Thursday, 12 February 2015

UK Archaeologists go the Extra Mile


Posted on  Feb 11 2015 by the Administrator of "the Dig Site" a UK archaeology webpage: at Metal Detectorists - not all bad news
We've all heard horror stories of "night hawking" by irresponsible metal detectorists; plundering everything from scheduled ancient monuments to ongoing excavations. The Dig Site team don't believe this is a fair representation of most detectorists and so would like to hear from you about positive stories. Stories about working in partnership on digs, of good practice and of adding to the historical record. The best stories will be featured on this website. We look forward to hearing from you, closing date is Friday 27 February 2015. Send your stories to us at digdiscoverenjoy@gmail.com
Good practice or best practice? The PAS was set up to encourage best practice. That's what people are paying for.

This project is a pretty egregious example of the airheadedness that permeates the debate on artefact collecting in British archaeology in at least two aspects. First of all it is almost as if one can expect that next week they will do an essay competition to show "not all Moslems are terrorists" and the week after, "not all Catholic clergymen are sex perverts". I really do wonder why they feel there are such stereotypes among their readers. Do they imagine that they are all that thick? The "digsite" team are falling into the pro-collecting lobby's trap of arguing that anything that is not nighthawking is OK. This leads the unwary to the conclusion that if you separate artefact hunters into two groups "nighthawks" and "others" this has identified all the "responsible detectorists". The fallacy of that argument should be pretty obvious to anyone thinking the issue through, but as we have seen time and time again, not all UK archaeologists see it.

The other problem is these archaeologists insist on talking about "metal detectorists". So what are they looking for, tales of good practice using a metal detector (the guys who took part in an archaeological survey of a battlefield site and collected up and plotted all the bits of canister shot? The guy who took part in such a survey and insisted on keeping "only one" artefact for himself)? Or are they talking about good/best practice in artefact hunting and collecting? These are two different things. It is the latter - what artefact hunters do on their own when not being supervised - that is the issue. "Working in partnership on digs" is not the issue, "good practice and of adding everything found to the historical record and not damaging anything" is. Also they are making a mistake selecting out what they consider the best stories and presenting it as an example of the sort of behaviour they'd like (for some reason best known to themselves) us all to think is fairly typical. I think we should see the full range of accounts wihich detectorists consider to be the epitome of that "good practice". What have "thedigsite" got to gain by hiding the evidence they've gathered?

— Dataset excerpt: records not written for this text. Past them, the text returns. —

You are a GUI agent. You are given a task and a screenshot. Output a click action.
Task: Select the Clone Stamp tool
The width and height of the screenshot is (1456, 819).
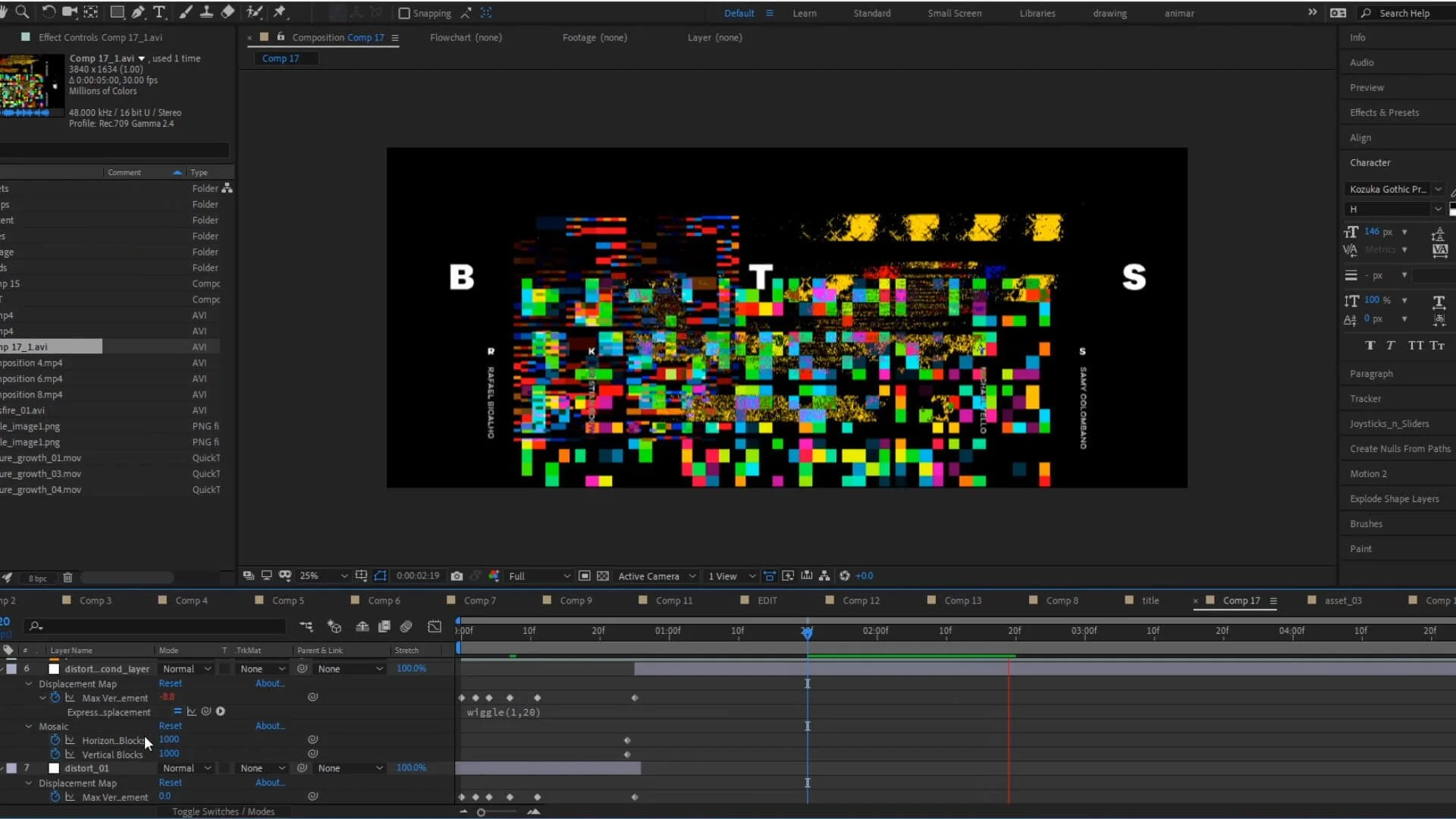coord(206,12)
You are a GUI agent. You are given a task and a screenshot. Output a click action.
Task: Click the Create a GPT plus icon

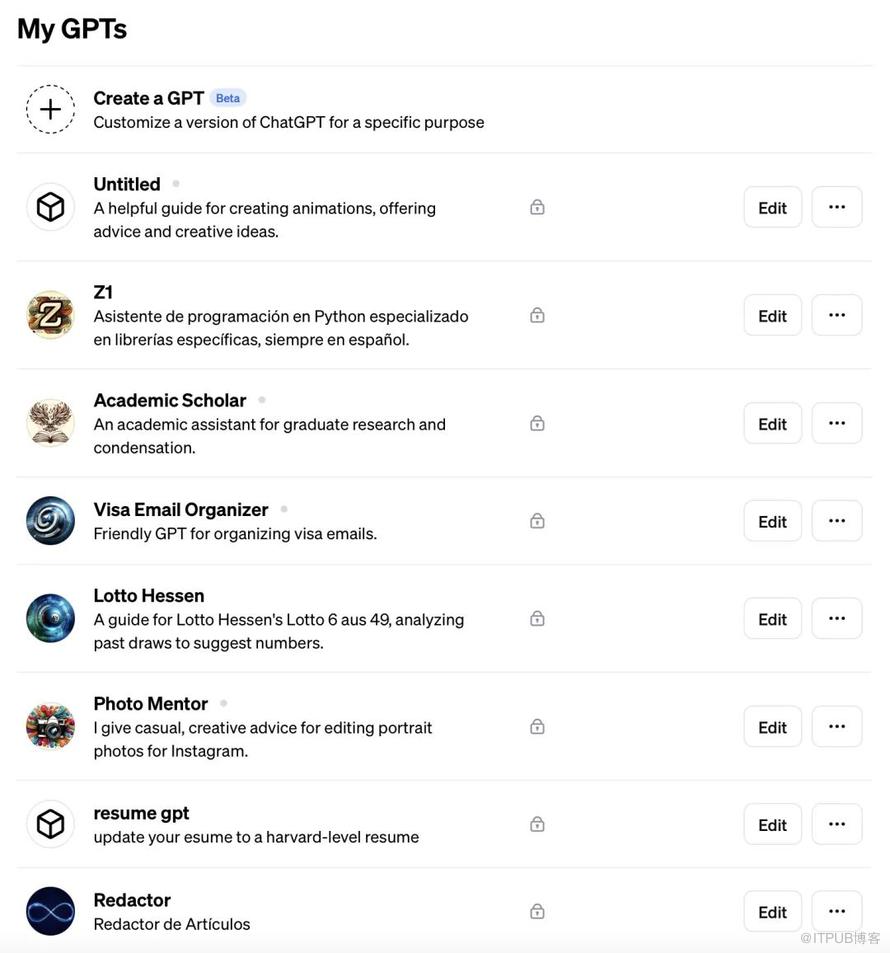coord(50,109)
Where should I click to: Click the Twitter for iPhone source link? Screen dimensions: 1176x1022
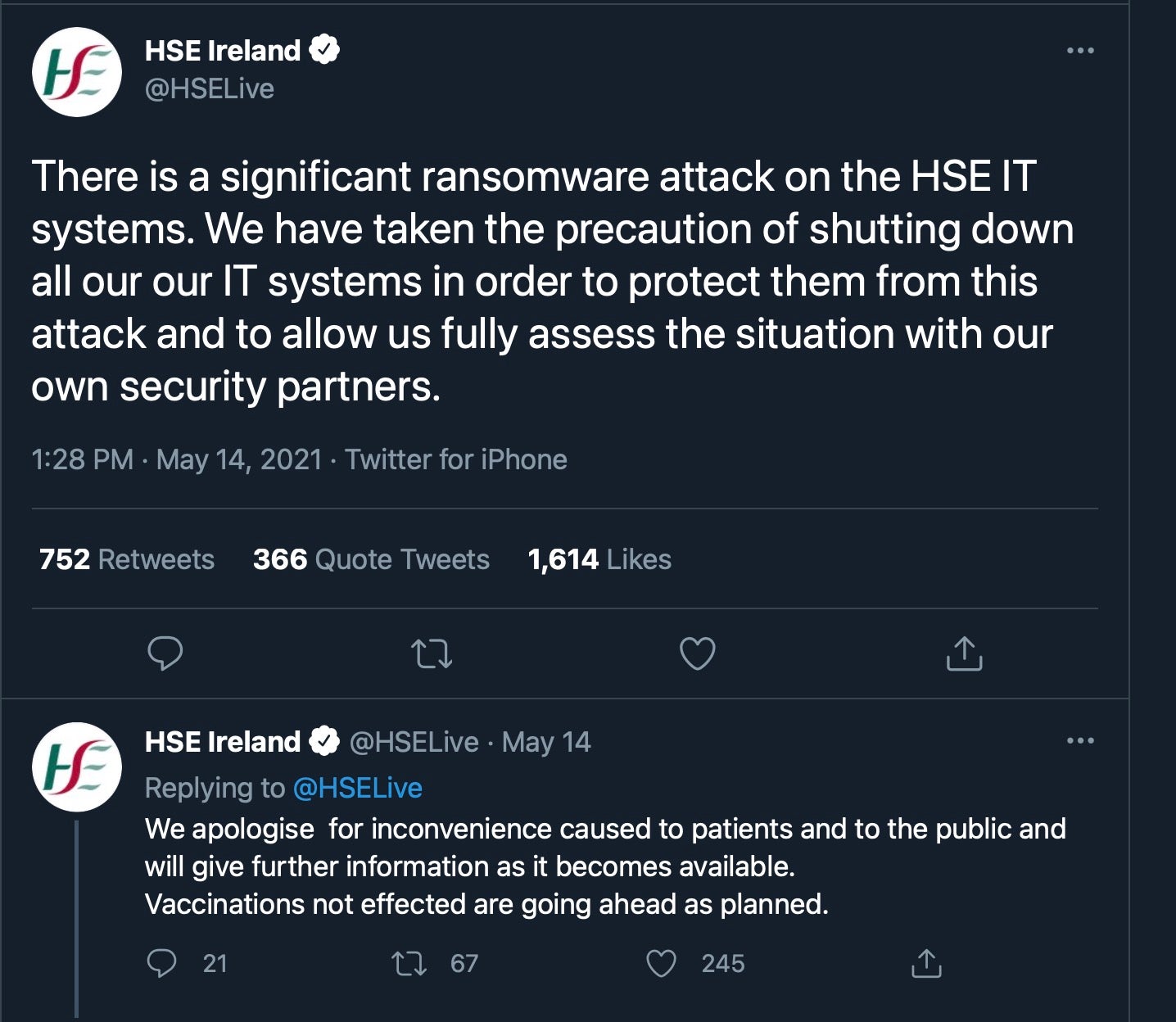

Still, let artefact hunters stop playing the victim and get down to writing their stories.

2 comments:

heritageaction said...

Point of info for the Dig Site team:

"night hawking by irresponsible metal detectorists" wrongly conflates two distinct groups. Irresponsibility is NOT nighthawking, it's legal bad practice such as not reporting all finds to PAS - and that IS representative of most detectorists, according to PAS's estimates.

It would be more constructive if the team started from that basic point of understanding. Citing instances of good practice to contrast with a small minority of criminals misses the point and gives the impression there are only 2 sorts of detectorists when there are three.

heritageaction said...

Point of info for the Dig Site team:

"night hawking by irresponsible metal detectorists" wrongly conflates two distinct groups. Irresponsibility is NOT nighthawking, it's legal bad practice such as not reporting all finds to PAS - and that IS representative of most detectorists, according to PAS's estimates.

It would be more constructive if the team started from that basic point of understanding. Citing instances of good practice to contrast with a small minority of criminals misses the point and gives the impression there are only 2 sorts of detectorists when there are three.